With the UNHRC’s view, though not binding on State-Parties, we thought we would
move towards decriminalizing libel. But lo and behold, we have taken the
opposite direction. We have not only kept our criminal libel law, we have made it
more potent under RA 10175 by punishing online libel with imprisonment of six
years and one day to twelve years, compared to only six months and one day
to four years and two months for ordinary libel under the Revised Penal Code.
The irony of it all
is these are all unfolding under an administration whose leadership comes from
a lineage of iconic Freedom fighters.
Just two years after
Pnoy took office under the platform of–picking up where his parents left
off—good governance and democracy, his party-controlled Congress, the House of
Representatives and Senate on June 4 and 5, respectively, passed Republic Act
No. 10175, otherwise known as “Cybercrime Prevention Act of 2012.” On September
12, 2012, Pnoy signed it into law.
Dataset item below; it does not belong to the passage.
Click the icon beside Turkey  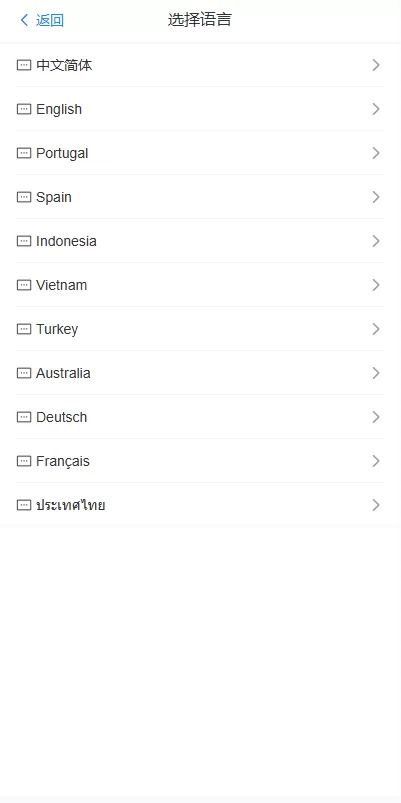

Immediately thereafter, freedom advocacy
groups and individuals petitioned the Court for a Temporary Restraining Order and/or
Writ of Preliminary Prohibitory Injunction, which it promptly issued.
Two days ago, the
Court, widely perceived as sympathetic to Pnoy administration, ruled to uphold
the constitutionality--generally and save for some provisions, but particularly
online libel--of RA 10175, or The Cybercrime Prevention Act of 2012. As argued,
notwithstanding the Court's decision, which does not become final until the
lapse of period for MR without one being filed, this is in violation of State
obligations under UNCCPR, and international law in general.
How can we
effectively argue against China’s alleged disregard of international law, when
we ourselves seem inclined to invoke it only when convenient and expedient?
For over two decades
now, we have heralded, and thrived under, in between times, heroes of Democracy
that has made our beloved Philippines its cradle and bastion. Under the
youngest yet of supposed bloodline of freedom advocates, though, we are being pushed to
rethink that proposition.
We expect an MR to
the Court’s decision, and hope that at last look, it sees through the haze of
issues in the case and rule in favour of our Constitutional rights.